INFORMATION PROVIDED:
┄┄┄┄┄┄┄┄┄┄┄┄┄┄┄┄┄┄┄┄

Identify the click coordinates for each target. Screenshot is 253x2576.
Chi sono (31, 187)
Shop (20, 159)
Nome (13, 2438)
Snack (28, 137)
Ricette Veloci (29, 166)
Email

┄┄┄┄┄┄┄┄┄┄┄┄┄┄┄┄┄┄┄┄

GOAL OF THE EXERCISE: Make an exact copy of the records.

WORKED SOLUTION:
Identify the click coordinates for each target. Screenshot is 253x2576.
Chi sono (31, 187)
Shop (20, 159)
Nome (13, 2438)
Snack (28, 137)
Ricette Veloci (29, 166)
Email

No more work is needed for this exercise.